Yunanistan işçi sınıfı gerçekleştirdiği grev ve direnişlerle niyetini açık bir
şekilde ortaya koymuştur. Yunanistan işçi sınıfının öfkesi kapitalist sisteme
sığmamaktadır. Son genel seçimde SYRIZA sosyal demokrasinin solunda bir söylem
ve seçim programı ile işçi sınıfının ve sistem mağdurlarının oyuyla iktidara
geldi. SYRIZA'yı iktidara getiren işsizliğe ve kemer sıkma politikalarına karşı
mücadelede yeni istihdam paketleri gibi vaatlerdi.

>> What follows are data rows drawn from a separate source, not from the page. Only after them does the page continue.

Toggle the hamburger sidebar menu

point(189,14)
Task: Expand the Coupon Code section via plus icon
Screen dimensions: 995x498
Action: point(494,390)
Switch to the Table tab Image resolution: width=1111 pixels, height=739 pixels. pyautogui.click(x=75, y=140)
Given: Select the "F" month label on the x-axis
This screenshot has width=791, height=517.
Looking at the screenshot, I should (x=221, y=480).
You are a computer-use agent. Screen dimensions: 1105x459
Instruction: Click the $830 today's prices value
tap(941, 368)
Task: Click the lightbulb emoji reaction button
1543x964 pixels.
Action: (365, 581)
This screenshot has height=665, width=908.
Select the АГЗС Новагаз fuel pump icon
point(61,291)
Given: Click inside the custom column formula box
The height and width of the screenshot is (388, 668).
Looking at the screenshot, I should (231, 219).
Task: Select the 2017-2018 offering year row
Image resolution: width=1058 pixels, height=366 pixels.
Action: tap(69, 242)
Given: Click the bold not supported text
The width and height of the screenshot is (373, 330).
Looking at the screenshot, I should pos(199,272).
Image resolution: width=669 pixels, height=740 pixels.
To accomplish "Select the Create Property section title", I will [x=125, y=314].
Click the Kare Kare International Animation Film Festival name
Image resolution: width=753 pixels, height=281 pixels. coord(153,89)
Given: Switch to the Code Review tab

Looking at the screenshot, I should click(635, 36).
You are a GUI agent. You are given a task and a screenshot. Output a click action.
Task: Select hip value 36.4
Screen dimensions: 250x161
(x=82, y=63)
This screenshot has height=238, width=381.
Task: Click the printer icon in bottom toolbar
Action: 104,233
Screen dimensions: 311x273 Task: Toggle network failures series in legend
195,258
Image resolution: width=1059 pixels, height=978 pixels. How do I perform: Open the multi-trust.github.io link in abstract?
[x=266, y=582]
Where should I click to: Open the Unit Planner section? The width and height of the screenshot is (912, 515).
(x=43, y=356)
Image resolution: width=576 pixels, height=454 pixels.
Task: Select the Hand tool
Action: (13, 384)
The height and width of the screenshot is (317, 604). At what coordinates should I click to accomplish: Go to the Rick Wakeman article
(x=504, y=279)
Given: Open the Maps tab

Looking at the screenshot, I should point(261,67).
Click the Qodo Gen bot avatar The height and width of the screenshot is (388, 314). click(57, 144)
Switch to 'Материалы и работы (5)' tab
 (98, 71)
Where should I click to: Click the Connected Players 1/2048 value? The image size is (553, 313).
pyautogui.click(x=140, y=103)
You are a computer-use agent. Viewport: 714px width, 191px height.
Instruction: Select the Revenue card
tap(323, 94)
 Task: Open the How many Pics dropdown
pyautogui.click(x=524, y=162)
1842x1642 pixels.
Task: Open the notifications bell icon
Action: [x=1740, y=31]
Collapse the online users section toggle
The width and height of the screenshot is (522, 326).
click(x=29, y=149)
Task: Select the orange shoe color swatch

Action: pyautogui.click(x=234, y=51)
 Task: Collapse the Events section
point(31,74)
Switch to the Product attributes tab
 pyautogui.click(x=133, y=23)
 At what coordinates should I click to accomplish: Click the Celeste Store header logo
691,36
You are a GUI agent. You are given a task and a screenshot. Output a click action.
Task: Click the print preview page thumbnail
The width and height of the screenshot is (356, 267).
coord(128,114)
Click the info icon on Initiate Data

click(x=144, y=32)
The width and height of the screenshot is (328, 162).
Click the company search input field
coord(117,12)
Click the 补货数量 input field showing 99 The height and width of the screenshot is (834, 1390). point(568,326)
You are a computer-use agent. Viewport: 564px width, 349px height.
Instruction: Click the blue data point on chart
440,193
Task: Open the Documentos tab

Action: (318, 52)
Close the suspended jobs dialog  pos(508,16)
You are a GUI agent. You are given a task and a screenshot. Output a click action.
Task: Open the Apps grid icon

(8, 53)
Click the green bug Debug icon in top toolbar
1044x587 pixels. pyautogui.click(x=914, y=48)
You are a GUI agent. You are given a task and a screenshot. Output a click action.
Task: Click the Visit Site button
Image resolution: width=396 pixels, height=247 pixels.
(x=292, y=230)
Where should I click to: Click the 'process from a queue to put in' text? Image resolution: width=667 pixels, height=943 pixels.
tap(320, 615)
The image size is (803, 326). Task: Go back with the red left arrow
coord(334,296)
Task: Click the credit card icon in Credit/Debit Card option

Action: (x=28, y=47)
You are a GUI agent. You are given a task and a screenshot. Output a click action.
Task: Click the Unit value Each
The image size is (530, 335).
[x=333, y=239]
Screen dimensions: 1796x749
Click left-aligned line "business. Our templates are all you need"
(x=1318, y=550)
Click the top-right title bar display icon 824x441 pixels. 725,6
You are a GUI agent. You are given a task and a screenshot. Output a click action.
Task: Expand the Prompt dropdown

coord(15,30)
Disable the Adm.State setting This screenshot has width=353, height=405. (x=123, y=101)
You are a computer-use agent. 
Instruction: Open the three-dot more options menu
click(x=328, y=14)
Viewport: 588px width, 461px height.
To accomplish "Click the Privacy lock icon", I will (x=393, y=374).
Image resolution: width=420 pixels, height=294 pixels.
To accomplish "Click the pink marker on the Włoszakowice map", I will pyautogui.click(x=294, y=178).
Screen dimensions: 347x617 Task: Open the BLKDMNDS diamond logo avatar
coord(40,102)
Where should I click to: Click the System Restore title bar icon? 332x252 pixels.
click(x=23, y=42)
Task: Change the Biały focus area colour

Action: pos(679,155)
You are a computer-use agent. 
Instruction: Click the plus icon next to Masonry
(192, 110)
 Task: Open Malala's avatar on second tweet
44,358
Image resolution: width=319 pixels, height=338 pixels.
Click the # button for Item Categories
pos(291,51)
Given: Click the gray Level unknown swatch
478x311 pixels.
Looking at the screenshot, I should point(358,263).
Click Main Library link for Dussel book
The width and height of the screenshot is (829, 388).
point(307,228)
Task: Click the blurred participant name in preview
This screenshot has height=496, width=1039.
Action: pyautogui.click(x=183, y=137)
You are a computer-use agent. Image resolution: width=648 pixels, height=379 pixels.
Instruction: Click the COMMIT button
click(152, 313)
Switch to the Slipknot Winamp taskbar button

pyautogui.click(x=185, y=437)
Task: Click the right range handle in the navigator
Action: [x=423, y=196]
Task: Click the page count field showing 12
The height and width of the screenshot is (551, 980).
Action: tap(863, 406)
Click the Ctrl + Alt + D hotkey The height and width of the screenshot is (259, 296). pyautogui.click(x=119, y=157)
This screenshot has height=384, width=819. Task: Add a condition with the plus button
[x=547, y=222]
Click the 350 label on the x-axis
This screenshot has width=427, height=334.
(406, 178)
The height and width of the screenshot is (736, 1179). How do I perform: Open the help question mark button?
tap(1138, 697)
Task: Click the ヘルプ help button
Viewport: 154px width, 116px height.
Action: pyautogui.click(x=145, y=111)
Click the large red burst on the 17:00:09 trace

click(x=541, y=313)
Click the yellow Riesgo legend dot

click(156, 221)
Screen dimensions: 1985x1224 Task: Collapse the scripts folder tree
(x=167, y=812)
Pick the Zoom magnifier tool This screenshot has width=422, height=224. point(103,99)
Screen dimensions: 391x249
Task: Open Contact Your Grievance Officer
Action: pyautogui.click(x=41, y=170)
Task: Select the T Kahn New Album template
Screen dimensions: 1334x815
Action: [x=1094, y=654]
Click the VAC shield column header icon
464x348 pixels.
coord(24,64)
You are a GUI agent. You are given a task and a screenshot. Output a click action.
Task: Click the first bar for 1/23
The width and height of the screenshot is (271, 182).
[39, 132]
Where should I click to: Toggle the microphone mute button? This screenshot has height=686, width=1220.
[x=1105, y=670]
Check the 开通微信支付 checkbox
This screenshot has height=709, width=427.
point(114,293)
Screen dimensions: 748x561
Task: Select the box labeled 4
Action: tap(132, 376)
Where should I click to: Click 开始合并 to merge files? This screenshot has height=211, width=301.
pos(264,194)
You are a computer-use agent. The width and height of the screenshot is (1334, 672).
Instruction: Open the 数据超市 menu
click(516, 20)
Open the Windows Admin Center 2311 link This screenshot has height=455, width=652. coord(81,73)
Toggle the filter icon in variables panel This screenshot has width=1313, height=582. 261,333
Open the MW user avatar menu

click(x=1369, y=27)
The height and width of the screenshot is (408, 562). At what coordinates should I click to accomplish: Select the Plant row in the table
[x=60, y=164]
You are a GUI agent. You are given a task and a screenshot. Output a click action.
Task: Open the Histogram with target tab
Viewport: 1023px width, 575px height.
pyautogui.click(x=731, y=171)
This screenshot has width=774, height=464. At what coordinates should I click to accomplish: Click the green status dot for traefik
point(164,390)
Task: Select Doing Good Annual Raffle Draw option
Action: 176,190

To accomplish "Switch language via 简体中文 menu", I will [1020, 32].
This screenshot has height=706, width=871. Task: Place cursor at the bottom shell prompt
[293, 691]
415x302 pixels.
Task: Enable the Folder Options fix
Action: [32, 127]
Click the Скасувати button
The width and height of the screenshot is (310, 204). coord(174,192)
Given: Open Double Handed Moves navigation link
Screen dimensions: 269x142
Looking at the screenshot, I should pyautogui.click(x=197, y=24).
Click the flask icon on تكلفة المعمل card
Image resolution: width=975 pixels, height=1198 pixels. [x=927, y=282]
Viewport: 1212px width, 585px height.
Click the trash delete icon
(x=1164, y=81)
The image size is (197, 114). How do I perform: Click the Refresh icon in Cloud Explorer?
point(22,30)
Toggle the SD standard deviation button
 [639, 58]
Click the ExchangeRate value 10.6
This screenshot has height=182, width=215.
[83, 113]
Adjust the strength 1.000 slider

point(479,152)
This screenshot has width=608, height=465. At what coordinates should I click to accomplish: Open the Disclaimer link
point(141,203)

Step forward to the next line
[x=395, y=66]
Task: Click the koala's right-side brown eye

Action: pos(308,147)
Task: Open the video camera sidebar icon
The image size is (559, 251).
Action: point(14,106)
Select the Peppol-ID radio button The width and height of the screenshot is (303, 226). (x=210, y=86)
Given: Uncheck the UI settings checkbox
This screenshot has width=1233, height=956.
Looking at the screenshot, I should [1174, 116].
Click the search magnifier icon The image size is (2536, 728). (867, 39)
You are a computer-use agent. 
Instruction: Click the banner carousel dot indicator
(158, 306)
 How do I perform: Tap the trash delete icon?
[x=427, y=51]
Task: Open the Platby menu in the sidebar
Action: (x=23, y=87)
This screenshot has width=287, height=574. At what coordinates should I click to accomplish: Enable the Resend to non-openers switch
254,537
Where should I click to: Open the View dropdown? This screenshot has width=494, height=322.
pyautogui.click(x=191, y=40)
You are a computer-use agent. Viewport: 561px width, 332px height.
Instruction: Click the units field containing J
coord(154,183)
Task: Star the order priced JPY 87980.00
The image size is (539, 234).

PASOK ve KKE'nin
yozlaşmışlığı ve işçi sınıfının devrimci politik bir özneden yoksun olması
SYRIZA'yı iktidara götüren alanı açtı. Program olarak kapitalizmle barışık AB
ve NATO'dan kopmak gibi bir hedefi olmayan, sistem içi iyileştirmeleri
gündemine alan bir parti olmasına rağmen AB burjuvazisinde bir panik havası
yarattı. SYRIZA seçimlerden 149 sandalye kazanarak birinci parti olarak çıktı.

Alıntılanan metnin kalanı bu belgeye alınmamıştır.